Task requirements
Would you please repeat the material exactly, from the first line to the last?

Data records
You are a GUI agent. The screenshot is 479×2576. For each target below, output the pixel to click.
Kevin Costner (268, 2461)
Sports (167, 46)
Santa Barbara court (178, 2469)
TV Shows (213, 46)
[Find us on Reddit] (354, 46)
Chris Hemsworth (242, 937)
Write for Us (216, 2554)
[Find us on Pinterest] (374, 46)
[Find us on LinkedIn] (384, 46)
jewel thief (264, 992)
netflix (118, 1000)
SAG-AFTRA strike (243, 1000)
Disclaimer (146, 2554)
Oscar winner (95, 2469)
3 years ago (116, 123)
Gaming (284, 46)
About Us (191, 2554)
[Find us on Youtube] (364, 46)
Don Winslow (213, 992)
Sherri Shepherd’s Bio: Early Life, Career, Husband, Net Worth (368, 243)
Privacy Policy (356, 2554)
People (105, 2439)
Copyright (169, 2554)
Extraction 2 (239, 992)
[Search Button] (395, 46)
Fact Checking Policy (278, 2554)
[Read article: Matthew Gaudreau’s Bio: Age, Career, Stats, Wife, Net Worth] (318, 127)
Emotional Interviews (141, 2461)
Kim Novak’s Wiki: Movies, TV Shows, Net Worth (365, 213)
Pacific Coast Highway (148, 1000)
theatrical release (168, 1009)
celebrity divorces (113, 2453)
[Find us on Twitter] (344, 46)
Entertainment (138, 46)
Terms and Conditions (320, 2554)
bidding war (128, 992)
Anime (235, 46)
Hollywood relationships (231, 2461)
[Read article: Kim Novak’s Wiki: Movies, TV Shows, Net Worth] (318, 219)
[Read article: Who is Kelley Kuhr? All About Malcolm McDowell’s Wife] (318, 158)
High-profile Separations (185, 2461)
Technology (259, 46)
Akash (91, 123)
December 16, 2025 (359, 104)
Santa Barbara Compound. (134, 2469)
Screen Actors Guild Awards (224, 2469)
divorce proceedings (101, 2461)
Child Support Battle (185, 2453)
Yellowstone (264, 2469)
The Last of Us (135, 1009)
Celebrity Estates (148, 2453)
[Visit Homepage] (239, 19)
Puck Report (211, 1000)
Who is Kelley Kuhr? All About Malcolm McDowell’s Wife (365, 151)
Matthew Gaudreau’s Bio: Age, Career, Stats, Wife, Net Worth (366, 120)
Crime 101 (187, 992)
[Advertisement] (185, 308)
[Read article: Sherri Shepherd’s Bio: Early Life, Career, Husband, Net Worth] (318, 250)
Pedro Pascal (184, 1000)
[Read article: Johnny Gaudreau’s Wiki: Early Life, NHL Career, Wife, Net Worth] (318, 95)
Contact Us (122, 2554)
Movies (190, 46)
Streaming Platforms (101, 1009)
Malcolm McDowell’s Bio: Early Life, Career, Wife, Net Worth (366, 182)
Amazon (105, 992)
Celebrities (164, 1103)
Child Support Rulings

Answer area
You are a GUI agent. The screenshot is 479×2576. For each target below, output the pixel to click.
Kevin Costner (268, 2461)
Sports (167, 46)
Santa Barbara court (178, 2469)
TV Shows (213, 46)
[Find us on Reddit] (354, 46)
Chris Hemsworth (242, 937)
Write for Us (216, 2554)
[Find us on Pinterest] (374, 46)
[Find us on LinkedIn] (384, 46)
jewel thief (264, 992)
netflix (118, 1000)
SAG-AFTRA strike (243, 1000)
Disclaimer (146, 2554)
Oscar winner (95, 2469)
3 years ago (116, 123)
Gaming (284, 46)
About Us (191, 2554)
[Find us on Youtube] (364, 46)
Don Winslow (213, 992)
Sherri Shepherd’s Bio: Early Life, Career, Husband, Net Worth (368, 243)
Privacy Policy (356, 2554)
People (105, 2439)
Copyright (169, 2554)
Extraction 2 (239, 992)
[Search Button] (395, 46)
Fact Checking Policy (278, 2554)
[Read article: Matthew Gaudreau’s Bio: Age, Career, Stats, Wife, Net Worth] (318, 127)
Emotional Interviews (141, 2461)
Kim Novak’s Wiki: Movies, TV Shows, Net Worth (365, 213)
Pacific Coast Highway (148, 1000)
theatrical release (168, 1009)
celebrity divorces (113, 2453)
[Find us on Twitter] (344, 46)
Entertainment (138, 46)
Terms and Conditions (320, 2554)
bidding war (128, 992)
Anime (235, 46)
Hollywood relationships (231, 2461)
[Read article: Kim Novak’s Wiki: Movies, TV Shows, Net Worth] (318, 219)
[Read article: Who is Kelley Kuhr? All About Malcolm McDowell’s Wife] (318, 158)
High-profile Separations (185, 2461)
Technology (259, 46)
Akash (91, 123)
December 16, 2025 (359, 104)
Santa Barbara Compound. (134, 2469)
Screen Actors Guild Awards (224, 2469)
divorce proceedings (101, 2461)
Child Support Battle (185, 2453)
Yellowstone (264, 2469)
The Last of Us (135, 1009)
Celebrity Estates (148, 2453)
[Visit Homepage] (239, 19)
Puck Report (211, 1000)
Who is Kelley Kuhr? All About Malcolm McDowell’s Wife (365, 151)
Matthew Gaudreau’s Bio: Age, Career, Stats, Wife, Net Worth (366, 120)
Crime 101 (187, 992)
[Advertisement] (185, 308)
[Read article: Sherri Shepherd’s Bio: Early Life, Career, Husband, Net Worth] (318, 250)
Pedro Pascal (184, 1000)
[Read article: Johnny Gaudreau’s Wiki: Early Life, NHL Career, Wife, Net Worth] (318, 95)
Contact Us (122, 2554)
Movies (190, 46)
Streaming Platforms (101, 1009)
Malcolm McDowell’s Bio: Early Life, Career, Wife, Net Worth (366, 182)
Amazon (105, 992)
Celebrities (164, 1103)
Child Support Rulings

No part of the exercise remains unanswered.